Victory in the 2008 Election: Reaction to Barack Obama'a Win
Previously published on November 18, 2008
Although the 2008 struggle to take the White House felt like a never ending campaign for change from the disastrous policies espoused by the final installment of the Bush dynasty, supporters of Barack Obama took an expected, yet surprising, victory by a wide majority. The reaction to the young Illinois Senator defeating the Republican challenger John McCain was both powerful and inspiring.
With minorities and the youth celebrating the election of someone who is more likely to represent their interests, the world cheered on the first Africa American President of the United States of America. Since that fateful night, Obama has quickly moved to damper expectations and has established himself as a President for all.
As the world hungrily celebrated the election of Barack Obama, a sense of renewed optimism and patriotism filled the air. On election night, Americans were privileged to the rare sight of communities around the world hoisting the Star Spangled Banner out of hope instead of torching our most visible symbol out of anger.
While the excitement will likely diminish once the new President begins to demand greater commitment from the international community in the fight against terrorism and other global issues, this support provides the opportunity to rejuvenate America's image as the benevolent empire and inspire generations of Americans to believe in our political system once again.

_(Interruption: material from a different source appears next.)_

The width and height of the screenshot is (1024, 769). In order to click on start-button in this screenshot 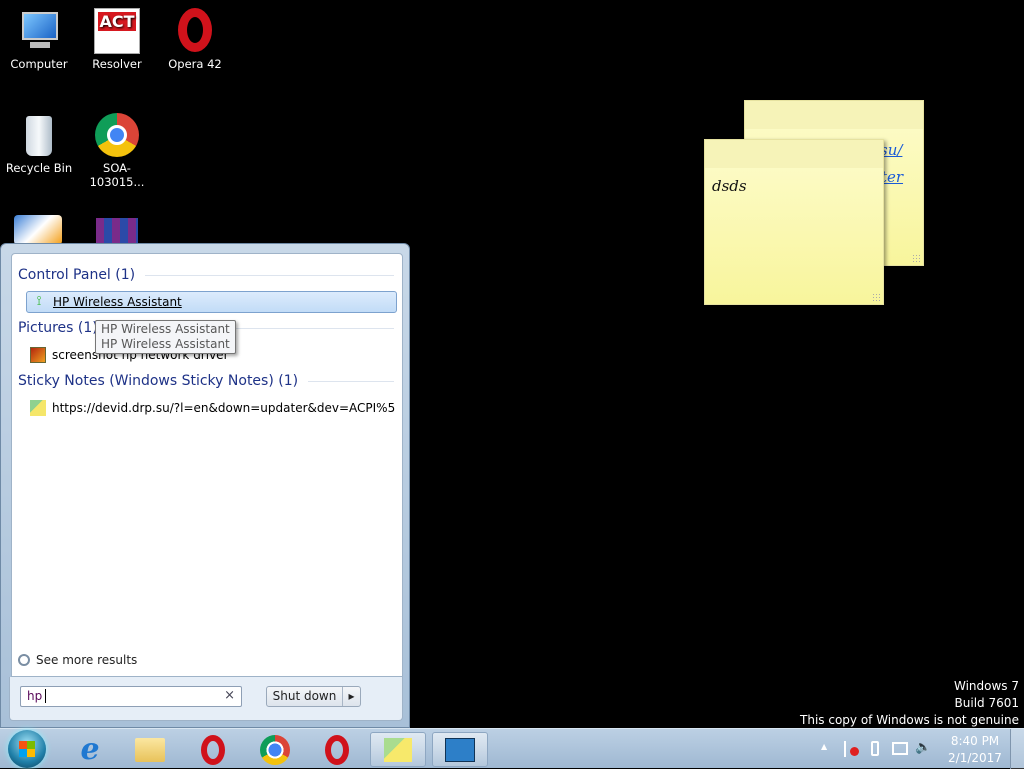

Patriotism in a democracy is not necessarily praising and honoring a Country, but rather, debating the policies of our leaders and supporting the political process. In short, American patriotism revolves around the people's participation in government while it requires the people to seek out the best possible leaders and answer the needs of their communities. For too long, many Americans have felt their leaders have failed to adequately address their views and interests; thus, they have lost their ability to believe in government.
Through his bipartisan formation of policy throughout and after the campaign, as well his ability to simply listen, Barack Obama has allowed people to believe their voices can be heard, so they can have faith in the democratic process once again, something pivotal to the success of young and minority Americans.

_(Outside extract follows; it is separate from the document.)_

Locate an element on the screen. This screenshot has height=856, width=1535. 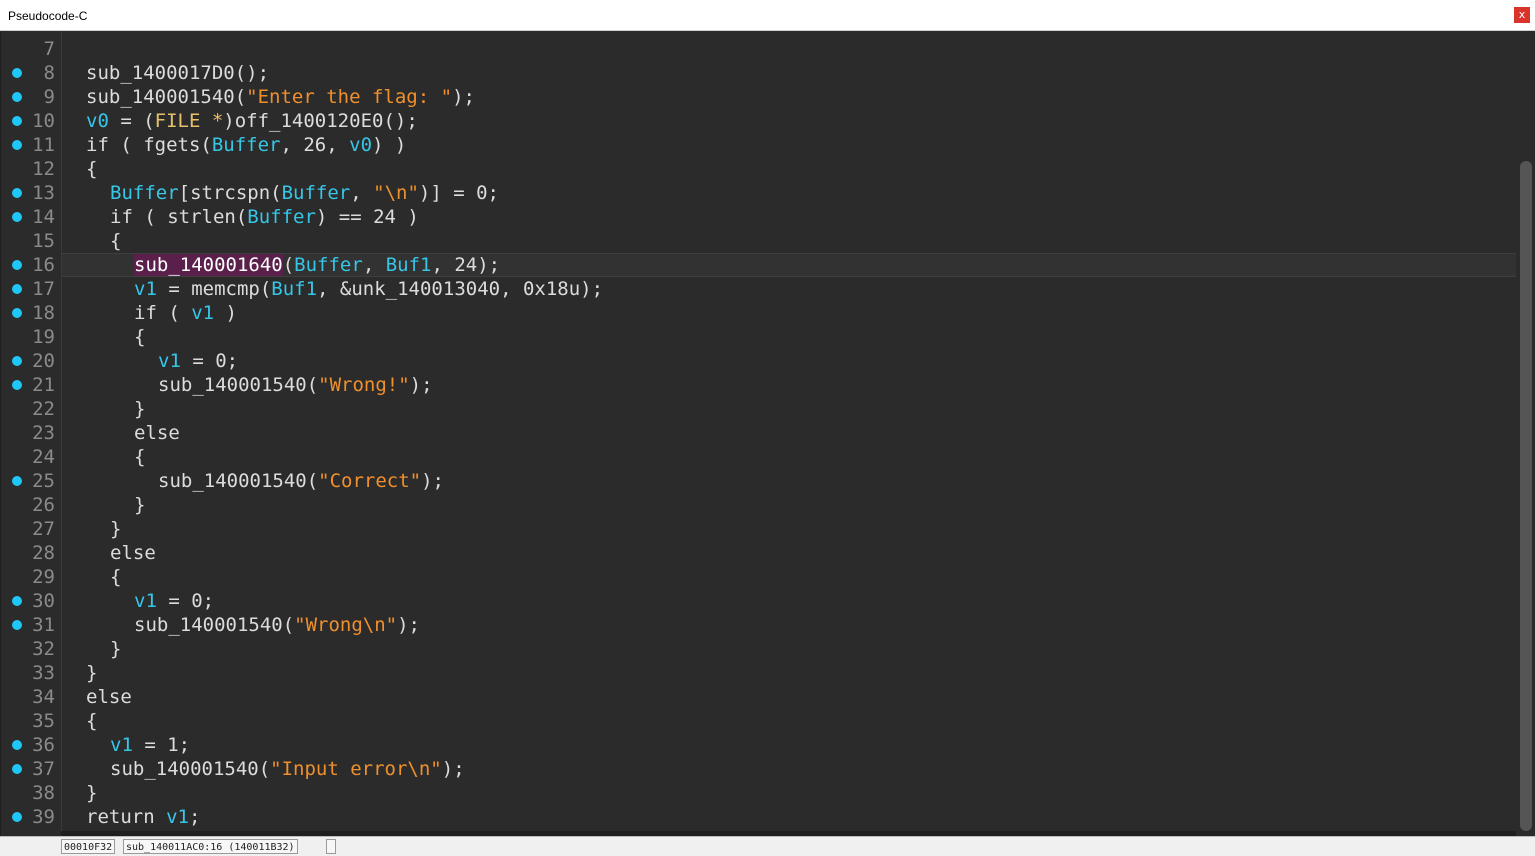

November 4th, 2008 was a night marked with an emotional outburst by a vast number of people. Despite the fact the campaign never truly revolved around the issue of race, minorities zealously celebrated the election of the first African American President, because it affirmed their social equality and dispelled the proclamation, "a black man can be anything but President."
Meanwhile, young Americans finally have a President who represents a shift in national power from the older generations to the younger generations. With the inspirational power of Martin Luther King Jr. and the political skill of John F. Kennedy, Barack Obama has the ability to uplift those marginalized by the political process and renew people's faith in America.